Return every row below word for word, leaving out the pictures.

[Start Input data]

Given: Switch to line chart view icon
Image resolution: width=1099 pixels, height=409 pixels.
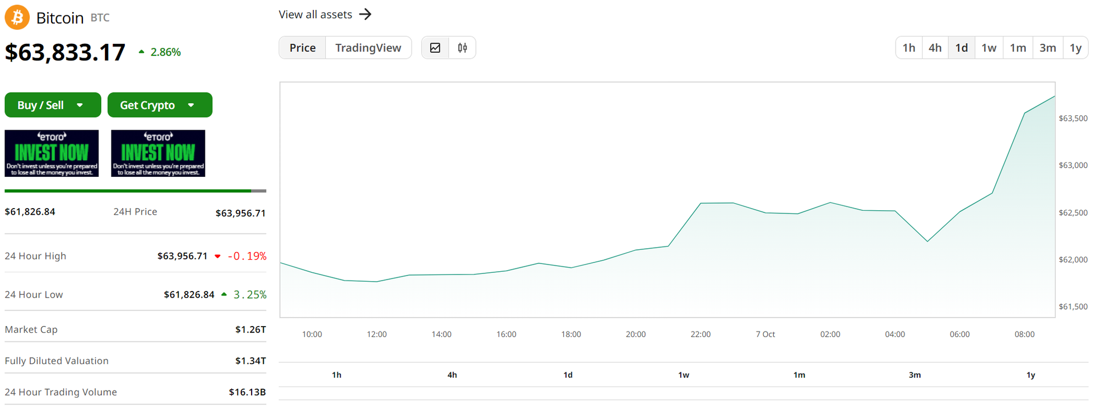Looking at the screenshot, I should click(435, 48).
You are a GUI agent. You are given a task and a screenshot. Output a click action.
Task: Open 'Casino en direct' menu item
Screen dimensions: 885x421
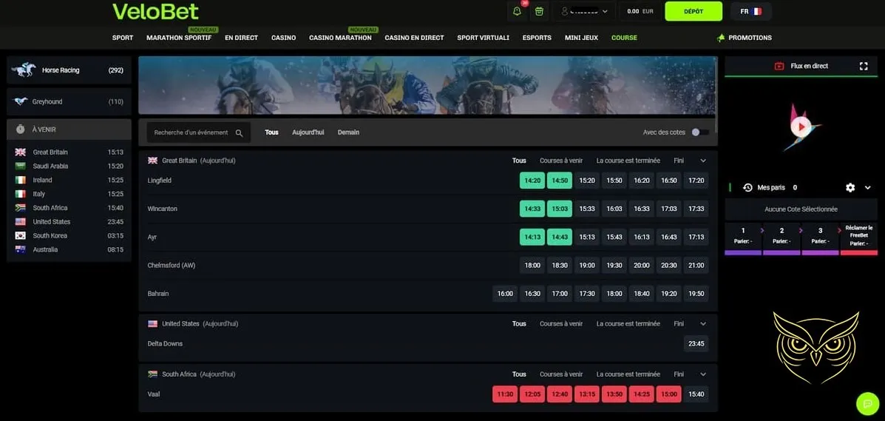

[End Input data]

| Response below |
Given: Switch to line chart view icon
Image resolution: width=1099 pixels, height=409 pixels.
Looking at the screenshot, I should click(435, 48).
You are a GUI agent. You are given a task and a screenshot. Output a click action.
Task: Open 'Casino en direct' menu item
Screen dimensions: 885x421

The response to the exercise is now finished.